The fact they've lent cash doesn't mean they get to tell the OP and DH what's they're doing.

If you're paying them back and they weren't under duress lending it, then it's just family lending cash to get on the housing ladder, not a contract with them that you owe your soul.

bubblewrapped · 05/02/2011 17:14

Oh believe me, when you borrow a large sum of money off your parents or inlaws, you do sell your soul... :(

mutznutz · 05/02/2011 17:15

None the less, it still appears the inlaws are ok in a time of financial crisis...to help the OP, but when it comes to giving something back, ie, allowing time spent with the Grandchild on its first birthday...it's a bit of a one way street.

JingleMum · 05/02/2011 17:18

hmmm...

i know what you mean about MIL organising you house, moving things etc.. my MIL has done this on occassions and it really pissed me off. i don't know how they think they have the right?

are you planning it to be just the 3 of you on DS's birthday? if so, then i don't think it's unreasanable to ask her to come up the weekend before or after. however, if your family are tagging along then it's only fair that MIL is given the option.

if she does end up coming along, DEMAND that you are going to the zoo. your son loves animals and he will enjoy it. it's not about your MIL, it's not her bday.

alicet · 05/02/2011 17:20

I am in the stand up for yourself camp and tell her that she is welcome to come and spend either weekend with you celebrating your ds's birthday but that you already have plans for his birthday that you can't change.

I understand her wanting to come but unless you stand up for yourself she is going to continue to boss you around isn't she?

I do agree with people who have said that you could go to the zoo anytime and your ds will be none the wiser at 1 but its a special day for you as his parents too isn't it?

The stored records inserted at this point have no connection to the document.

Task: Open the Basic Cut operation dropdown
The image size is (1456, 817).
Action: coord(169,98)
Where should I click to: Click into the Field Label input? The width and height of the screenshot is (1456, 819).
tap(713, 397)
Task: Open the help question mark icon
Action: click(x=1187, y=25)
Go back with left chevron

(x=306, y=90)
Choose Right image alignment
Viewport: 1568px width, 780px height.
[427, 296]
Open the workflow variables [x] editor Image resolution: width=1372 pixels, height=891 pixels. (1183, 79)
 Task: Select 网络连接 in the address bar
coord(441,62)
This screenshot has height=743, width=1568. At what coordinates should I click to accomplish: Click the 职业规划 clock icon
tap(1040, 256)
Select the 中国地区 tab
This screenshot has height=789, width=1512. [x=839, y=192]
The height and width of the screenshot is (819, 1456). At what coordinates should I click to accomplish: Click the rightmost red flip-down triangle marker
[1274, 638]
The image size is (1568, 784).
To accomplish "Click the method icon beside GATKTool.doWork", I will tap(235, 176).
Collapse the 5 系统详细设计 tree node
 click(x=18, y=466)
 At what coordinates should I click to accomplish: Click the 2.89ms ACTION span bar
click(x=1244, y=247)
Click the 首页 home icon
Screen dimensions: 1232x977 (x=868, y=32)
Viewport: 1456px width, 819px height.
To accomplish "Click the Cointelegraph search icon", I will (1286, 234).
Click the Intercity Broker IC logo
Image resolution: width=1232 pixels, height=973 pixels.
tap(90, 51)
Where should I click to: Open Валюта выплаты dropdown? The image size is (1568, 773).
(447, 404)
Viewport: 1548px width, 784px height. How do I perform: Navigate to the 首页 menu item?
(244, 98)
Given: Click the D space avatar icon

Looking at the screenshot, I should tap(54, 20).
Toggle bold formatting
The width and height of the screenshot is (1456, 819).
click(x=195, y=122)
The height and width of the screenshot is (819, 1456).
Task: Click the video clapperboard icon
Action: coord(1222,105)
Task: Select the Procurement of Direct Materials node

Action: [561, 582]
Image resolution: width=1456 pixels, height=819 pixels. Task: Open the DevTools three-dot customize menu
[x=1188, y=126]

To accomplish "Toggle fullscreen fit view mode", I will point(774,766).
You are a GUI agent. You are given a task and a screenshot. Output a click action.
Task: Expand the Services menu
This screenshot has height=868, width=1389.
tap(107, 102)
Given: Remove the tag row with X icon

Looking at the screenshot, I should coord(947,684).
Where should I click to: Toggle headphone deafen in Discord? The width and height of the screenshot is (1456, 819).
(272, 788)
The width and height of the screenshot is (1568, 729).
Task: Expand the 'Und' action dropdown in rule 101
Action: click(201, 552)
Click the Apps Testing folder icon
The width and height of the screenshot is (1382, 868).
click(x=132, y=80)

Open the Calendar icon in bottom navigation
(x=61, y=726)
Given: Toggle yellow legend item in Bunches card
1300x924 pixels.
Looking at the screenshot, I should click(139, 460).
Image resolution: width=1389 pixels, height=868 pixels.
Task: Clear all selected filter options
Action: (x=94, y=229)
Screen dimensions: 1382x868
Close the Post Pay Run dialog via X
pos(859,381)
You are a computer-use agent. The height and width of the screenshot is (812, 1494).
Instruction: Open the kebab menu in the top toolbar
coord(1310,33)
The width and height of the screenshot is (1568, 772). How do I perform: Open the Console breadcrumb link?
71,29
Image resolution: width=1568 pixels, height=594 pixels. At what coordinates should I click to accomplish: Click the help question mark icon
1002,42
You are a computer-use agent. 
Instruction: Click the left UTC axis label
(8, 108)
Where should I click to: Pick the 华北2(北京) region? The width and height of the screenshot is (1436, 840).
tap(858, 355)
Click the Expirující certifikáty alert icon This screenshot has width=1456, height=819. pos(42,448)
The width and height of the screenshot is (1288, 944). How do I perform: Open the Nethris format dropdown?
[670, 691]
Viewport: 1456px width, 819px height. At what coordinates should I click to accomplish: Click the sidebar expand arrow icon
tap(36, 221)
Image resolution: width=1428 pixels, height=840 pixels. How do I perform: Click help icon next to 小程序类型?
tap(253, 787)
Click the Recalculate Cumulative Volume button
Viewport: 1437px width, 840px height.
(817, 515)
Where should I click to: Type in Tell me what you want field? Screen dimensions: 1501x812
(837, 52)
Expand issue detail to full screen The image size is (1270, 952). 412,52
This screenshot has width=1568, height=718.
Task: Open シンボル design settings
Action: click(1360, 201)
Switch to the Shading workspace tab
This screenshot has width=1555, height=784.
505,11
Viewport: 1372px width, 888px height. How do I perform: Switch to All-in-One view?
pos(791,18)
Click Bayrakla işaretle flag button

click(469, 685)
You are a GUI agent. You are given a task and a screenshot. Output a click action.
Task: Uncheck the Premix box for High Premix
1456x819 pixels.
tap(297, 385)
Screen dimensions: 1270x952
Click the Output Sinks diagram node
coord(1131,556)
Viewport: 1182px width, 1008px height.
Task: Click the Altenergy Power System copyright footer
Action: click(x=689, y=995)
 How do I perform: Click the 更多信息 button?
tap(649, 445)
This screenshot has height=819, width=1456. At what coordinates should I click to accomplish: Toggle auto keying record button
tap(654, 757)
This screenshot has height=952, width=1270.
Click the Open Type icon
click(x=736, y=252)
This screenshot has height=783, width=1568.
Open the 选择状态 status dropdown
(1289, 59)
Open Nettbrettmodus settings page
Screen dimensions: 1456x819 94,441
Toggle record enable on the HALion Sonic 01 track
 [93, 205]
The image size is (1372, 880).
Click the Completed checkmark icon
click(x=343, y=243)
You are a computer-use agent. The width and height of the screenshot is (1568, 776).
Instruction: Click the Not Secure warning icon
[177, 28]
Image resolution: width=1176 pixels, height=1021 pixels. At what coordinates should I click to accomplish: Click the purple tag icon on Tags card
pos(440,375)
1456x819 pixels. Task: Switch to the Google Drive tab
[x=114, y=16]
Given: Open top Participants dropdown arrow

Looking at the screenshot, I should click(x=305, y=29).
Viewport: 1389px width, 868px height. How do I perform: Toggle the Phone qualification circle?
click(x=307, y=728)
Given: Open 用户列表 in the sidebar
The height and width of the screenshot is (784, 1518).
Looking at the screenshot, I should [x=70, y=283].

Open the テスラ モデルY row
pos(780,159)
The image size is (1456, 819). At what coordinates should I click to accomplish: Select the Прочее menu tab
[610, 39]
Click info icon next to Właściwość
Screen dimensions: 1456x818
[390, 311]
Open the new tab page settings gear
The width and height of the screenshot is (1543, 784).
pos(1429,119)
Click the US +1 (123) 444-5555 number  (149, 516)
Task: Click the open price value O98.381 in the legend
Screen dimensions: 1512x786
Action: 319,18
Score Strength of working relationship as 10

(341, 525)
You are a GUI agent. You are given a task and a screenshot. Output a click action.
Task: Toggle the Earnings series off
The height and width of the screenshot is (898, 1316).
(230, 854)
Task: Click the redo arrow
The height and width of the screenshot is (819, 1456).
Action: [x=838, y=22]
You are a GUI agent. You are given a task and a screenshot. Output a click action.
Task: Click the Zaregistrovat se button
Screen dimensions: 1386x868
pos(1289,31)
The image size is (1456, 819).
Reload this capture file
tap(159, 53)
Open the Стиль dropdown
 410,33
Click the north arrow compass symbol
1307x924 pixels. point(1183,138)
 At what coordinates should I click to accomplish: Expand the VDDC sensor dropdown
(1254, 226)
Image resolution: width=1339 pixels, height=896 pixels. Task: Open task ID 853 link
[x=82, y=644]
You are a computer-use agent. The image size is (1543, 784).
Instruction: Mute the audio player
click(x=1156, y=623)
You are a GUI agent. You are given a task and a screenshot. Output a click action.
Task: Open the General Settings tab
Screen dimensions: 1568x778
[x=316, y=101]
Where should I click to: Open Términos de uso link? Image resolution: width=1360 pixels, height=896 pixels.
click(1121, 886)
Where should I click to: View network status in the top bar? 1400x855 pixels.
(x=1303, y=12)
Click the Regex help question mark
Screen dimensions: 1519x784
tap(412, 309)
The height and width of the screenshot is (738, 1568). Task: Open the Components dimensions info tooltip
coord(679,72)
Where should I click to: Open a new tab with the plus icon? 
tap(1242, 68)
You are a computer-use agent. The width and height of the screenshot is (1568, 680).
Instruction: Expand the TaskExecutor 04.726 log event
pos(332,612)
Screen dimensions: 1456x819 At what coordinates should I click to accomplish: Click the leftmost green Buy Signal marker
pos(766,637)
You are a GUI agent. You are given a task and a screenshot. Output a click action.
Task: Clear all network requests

And given that its a week day its likely that either 1 or both of you (assuming 1 or both of you work) have had to take a day of annual leave to do so which is precious isn't it? So stand your ground!

AgentZigzag · 05/02/2011 17:21

I suppose it does depend on the parents lending bubble, luckily even though my mum is controlling and manipulative, she didn't make us feel she had a right to hold it over us when she lent us the deposit.

I can well imagine it hanging over someone though, best to pay it of as quick as poss.

saffy85 · 05/02/2011 17:29

YANBU- Very rude to announce your arrival at someone else's home uninvited. You need to put your foot down. I did after about 2 long years with my inlaws and we get on loads better- I don't resent them and I like to think they respect me more for it.

Go to the zoo on a different day it wont make any difference to your DS but I really think it's in your best interest to stand up for yourselves with people like this.